**** DATA SHOWN

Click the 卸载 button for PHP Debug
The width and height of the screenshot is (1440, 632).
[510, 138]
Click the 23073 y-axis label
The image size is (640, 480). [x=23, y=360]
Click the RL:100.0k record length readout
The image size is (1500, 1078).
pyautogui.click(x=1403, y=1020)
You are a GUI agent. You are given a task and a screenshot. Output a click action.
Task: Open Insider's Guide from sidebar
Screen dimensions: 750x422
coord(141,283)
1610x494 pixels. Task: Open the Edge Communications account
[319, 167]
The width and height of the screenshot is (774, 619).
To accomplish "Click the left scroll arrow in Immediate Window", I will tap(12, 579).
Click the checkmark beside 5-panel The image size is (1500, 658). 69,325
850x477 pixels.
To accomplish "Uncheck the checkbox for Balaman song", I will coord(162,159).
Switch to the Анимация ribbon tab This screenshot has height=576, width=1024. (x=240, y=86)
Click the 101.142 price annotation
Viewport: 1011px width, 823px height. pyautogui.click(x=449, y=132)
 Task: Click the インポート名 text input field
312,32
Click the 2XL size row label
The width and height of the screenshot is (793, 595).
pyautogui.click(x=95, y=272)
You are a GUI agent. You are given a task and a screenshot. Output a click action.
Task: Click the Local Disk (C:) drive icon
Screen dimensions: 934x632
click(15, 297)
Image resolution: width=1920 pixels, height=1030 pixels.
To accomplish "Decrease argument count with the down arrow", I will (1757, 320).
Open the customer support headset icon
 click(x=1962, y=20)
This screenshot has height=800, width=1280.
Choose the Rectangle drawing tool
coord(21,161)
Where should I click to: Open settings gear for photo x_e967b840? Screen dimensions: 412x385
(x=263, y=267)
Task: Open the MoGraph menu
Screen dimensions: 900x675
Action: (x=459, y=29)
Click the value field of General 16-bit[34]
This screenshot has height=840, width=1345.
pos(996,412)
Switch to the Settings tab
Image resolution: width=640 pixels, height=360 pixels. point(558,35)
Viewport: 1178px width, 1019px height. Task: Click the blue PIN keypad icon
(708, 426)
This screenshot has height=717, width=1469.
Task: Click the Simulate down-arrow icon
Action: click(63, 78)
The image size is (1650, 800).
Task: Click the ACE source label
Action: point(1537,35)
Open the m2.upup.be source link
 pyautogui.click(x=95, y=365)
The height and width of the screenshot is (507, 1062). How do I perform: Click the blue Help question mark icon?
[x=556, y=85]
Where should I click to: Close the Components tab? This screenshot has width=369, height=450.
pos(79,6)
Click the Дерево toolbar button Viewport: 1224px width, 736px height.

********

--- WORK REQUEST ---
What is the number of lines above that contain the string "button"? Answer with the number alone.

--- ANSWER TO THIS EXERCISE ---
2